PARTE I – ESTUDO TEÓRICO

CAPÍTULO 2 – PERSONALIDADE E EXCELÊNCIA ACADÉMICA

2.3. P ERSONALIDADE E E XCELÊNCIA A CADÉMICA

2.3.2. O M ODELO DE P ERSONALIDADE DE E YSENCK E O D ESEMPENHO

O desenvolvimento deste modelo distingue-se em certa parte do Modelo dos Cinco Factores, porque Eysenck levou a cabo um trabalho de investigação e de pesquisa, de forma a criar um modelo que tem por base uma fundamentação teórica coesa e completa, não sendo então um modelo baseado em análise empírica e factorial. A sua primeira análise foi realizada com pacientes psiquiátricos, resultando daí as duas primeiras dimensões: Extroversão e Neuroticismo, que muito se parecem com os domínios do Modelo dos Cinco Factores com a mesma designação. Posteriormente foi introduzida a escala da Mentira, muitas vezes referida como Conformismo Social, que muito se relaciona com a Desejabilidade Social (e.g. Barrett, 1999, cit. por Poropat, 2011). A escala a ser introduzida por último no modelo de Eysenck foi a de Psicoticismo (Eysenck & Eysenck, 1975, cit. por Poropat, 2011), que definia comportamentos como hostilidade, agressividade, depressividade e criminalidade (Eysenck, 1992, cit. por Poropat, 2011).
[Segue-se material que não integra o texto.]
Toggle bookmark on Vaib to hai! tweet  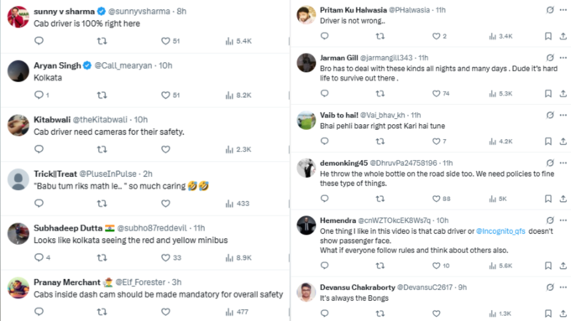pyautogui.click(x=548, y=141)
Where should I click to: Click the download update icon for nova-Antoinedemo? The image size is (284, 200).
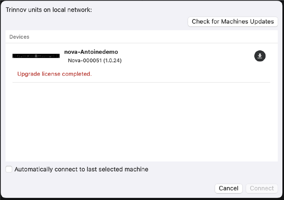(260, 56)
O Neuroticismo, também nesta abordagem, aparece relacionado com o desempenho académico, de forma que o prejudica, pois afecta as habilidades do estudante ao direccionar a sua atenção, não para o estudo, mas sim para as suas emoções ansiosas (De Raad & Schouwenburg, 1996). No entanto esta relação parece perder tanto significado quanto mais inteligente é o aluno (Perkins & Corr, 2006; Spielberger, 1962, cit. por Poropat, 2011) esperando-se que os alunos mais inteligentes tenham menos problemas com os efeitos do Neuroticismo no seu estudo. Este modelo defende, por último, que será expectável que o “Neuroticismo esteja negativamente correlacionado com o desempenho académico, mas de tal forma que esta correlação diminua com o aumentar do nível académico” em que o indivíduo se encontra (Poropat, 2011, p. 11).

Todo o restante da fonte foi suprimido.